Analysts ask if gold is ready to push above $1,800
Building on Friday's momentum, gold prices are starting the week on a strong note and are pushing back to within striking distance of critical resistance at $1,800 an ounce.
August gold futures last traded at $1,771.70 an ounce, up 1% on the day. According to market analysts, gold is getting a boost Sunday evening as investors start to question the health of the global economic recovery as the COVID-19 pandemic continues to spread unchecked, particularly in the U.S.
"While social distancing during March and April helped slow the spread, re-opening activities in a number of states – most notably Arizona, Alabama, Arkansas, South Carolina, North Carolina, Florida and Texas – have coincided with a wave of infections that may be spreading further south and west relative to the early affected states. In that sense, the recent increase in cases represents a "rolling," as opposed to a second, wave of COVID-19 in the U.S.," said economists from Nomura in a report late Friday.
However, although bullish sentiment is strong in the gold market, some analysts are warning that the precious metal might not have enough steam to break through its months-long trading range.
Marc Chandler, chief market strategist with Bannockburn Global Forex, warned that momentum indicators show that investors should use caution at current levels. He noted that in the 2008 Financial Crisis, gold didn't break out to new highs until the fourth quarter of 2009.
"Recall in mid-May, gold pushed to $1765 and reversed lower. The MACD is neutral, and the Slow Stochastic looks poised to turn lower. That said, many are looking for a move to $1800," he said in a research note Sunday.
Chris Weston, head of research at Pepperstone, also highlighted neutral sentiment and positioning in the gold market; however, he added that the precious metal is back on investor's radar after prices pushed back above $1,750 an ounce.
Daniel Dubrovsky, analyst at DailyFX.com, said that although gold is testing the top of its range, it needs a new catalyst to breakout. He added that weaker equity markets could spark a new uptrend for the precious metal.
A major risk event he said he is watching this week is the International Monetary Fund's updated forecast to be released Wednesday.
"The International Monetary Fund is going to update 2020 growth prospects ahead and those may paint a still-dismal picture," Dubrovsky said in a report Saturday. "Absent a shock that sinks equities, it seems that gold prices could continue to struggle in directionless trade."
Currency analysts at Brown Brothers Harriman said that there are expectations for the IMF to lower their growth forecasts to be more in line with recent projections from the Organisation for Economic Co-operation and Development, which sees the global economy contracting by around 6% this year.
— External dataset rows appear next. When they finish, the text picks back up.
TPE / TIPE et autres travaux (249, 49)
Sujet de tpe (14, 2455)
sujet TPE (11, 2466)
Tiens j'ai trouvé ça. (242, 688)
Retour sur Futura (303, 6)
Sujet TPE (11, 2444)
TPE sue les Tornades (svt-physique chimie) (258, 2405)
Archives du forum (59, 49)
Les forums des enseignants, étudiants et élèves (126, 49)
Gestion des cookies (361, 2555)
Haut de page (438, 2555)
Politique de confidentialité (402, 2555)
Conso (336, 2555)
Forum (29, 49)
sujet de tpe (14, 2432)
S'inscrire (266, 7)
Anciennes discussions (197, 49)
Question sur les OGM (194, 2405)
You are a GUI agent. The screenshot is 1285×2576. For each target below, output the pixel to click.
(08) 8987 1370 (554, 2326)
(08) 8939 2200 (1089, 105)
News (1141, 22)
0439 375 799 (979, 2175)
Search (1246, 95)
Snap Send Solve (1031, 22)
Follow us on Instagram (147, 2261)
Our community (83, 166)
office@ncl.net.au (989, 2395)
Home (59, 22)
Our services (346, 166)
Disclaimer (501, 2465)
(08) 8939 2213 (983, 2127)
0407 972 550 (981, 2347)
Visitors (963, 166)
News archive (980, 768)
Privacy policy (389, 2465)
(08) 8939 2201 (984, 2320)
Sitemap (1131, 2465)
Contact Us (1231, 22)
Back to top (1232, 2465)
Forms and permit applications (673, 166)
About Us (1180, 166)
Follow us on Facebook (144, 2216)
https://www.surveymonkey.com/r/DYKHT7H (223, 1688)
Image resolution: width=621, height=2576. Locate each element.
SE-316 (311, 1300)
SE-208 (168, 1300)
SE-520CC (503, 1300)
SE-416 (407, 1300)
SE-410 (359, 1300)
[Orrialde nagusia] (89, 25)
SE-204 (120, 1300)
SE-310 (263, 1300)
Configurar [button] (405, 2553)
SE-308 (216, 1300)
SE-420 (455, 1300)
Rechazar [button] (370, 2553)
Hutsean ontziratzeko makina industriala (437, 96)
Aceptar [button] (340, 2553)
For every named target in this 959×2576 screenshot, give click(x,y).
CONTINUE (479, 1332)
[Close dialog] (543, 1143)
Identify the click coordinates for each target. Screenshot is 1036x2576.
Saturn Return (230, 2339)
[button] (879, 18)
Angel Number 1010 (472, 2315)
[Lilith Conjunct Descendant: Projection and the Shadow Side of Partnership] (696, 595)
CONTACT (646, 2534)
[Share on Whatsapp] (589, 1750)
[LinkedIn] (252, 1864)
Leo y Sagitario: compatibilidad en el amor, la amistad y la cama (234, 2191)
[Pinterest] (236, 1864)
Gold's technical picture is not its only headwind as it tests long-term resistance below $1,800 an ounce. Analysts note that the precious metal is entering its seasonally slow period.
In a recent interview with Kitco News, Jeff Clark, senior precious metals analyst at Goldsilver.com, said that although he is bullish on gold long-term, he wouldn't be surprised to see lower prices in July and August.
He added that any drop in gold should be seen as a buying opportunity.
"September is generally the best performing month of the year for both metals," he said. "So, I would definitely want my exposure before then."